Przejście na zdrową dietę zajęło mi ok 5 - 6 lat, miałam ułatwione zadanie gdyż zaczęła to moja mama, która robiła mi i całej mojej rodzinie systematyczne pranie mózgu :) Zaczęłam mniej więcej od nowego 2010 roku po powrocie z zagranicy i mocnym postanowiem zmiany życia, bo po ichnim żarciu żyć się odechciewało.
Im byłam starsza tym było mi łatwiej gdyż coraz większą wagę zaczęłam przywiązywać do zdrowia, a i dochodziły kolejne cudowne schorzenia.
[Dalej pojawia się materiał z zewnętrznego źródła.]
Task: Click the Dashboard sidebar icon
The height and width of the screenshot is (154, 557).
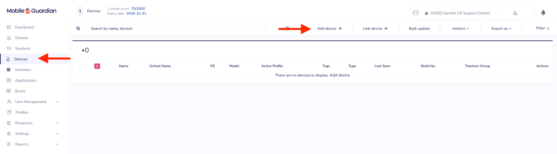Action: pyautogui.click(x=9, y=27)
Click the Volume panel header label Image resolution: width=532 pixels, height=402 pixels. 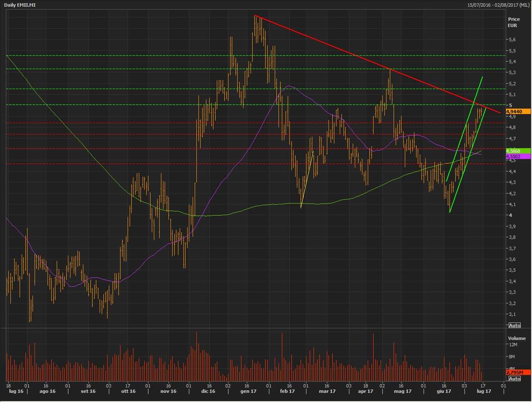[x=517, y=338]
Na szczęście wraz z wtedy-jeszcze-nie-mężem mieszkaliśmy u moich rodziców i oboje tym przesiąkliśmy, więc teraz oboje stoimy nad półkami z żarciem i czytamy składy. Jak musiałam przejść na bezglutenowe to po prostu był to kolejny etap odstawiania czegoś co lubię. Czasem sobie coś zgrzeszymy, ale to sporadycznie.
Jeśli chodzi o kosmetyki bez chemii to zakochałam się w białym jeleniu i serii babydream z rossmanna, głównie należy patrzeć na to, żeby nie było sls - sodium lauryl sulfate, różnych parabenów, np. metylparaben, aluminium i najlepiej żeby nie było parfum, ale z tym to ciężko. Pastę bez fluoru kupuję na allegro, ale taka bez fluoru i całej innej chemii jest tylko jedna - l'angelica (z tej serii jest ich więcej ale tylko jedna z nich jest bez fluoru, parabenów i slsów, dla chętnych mogę odszukać linka).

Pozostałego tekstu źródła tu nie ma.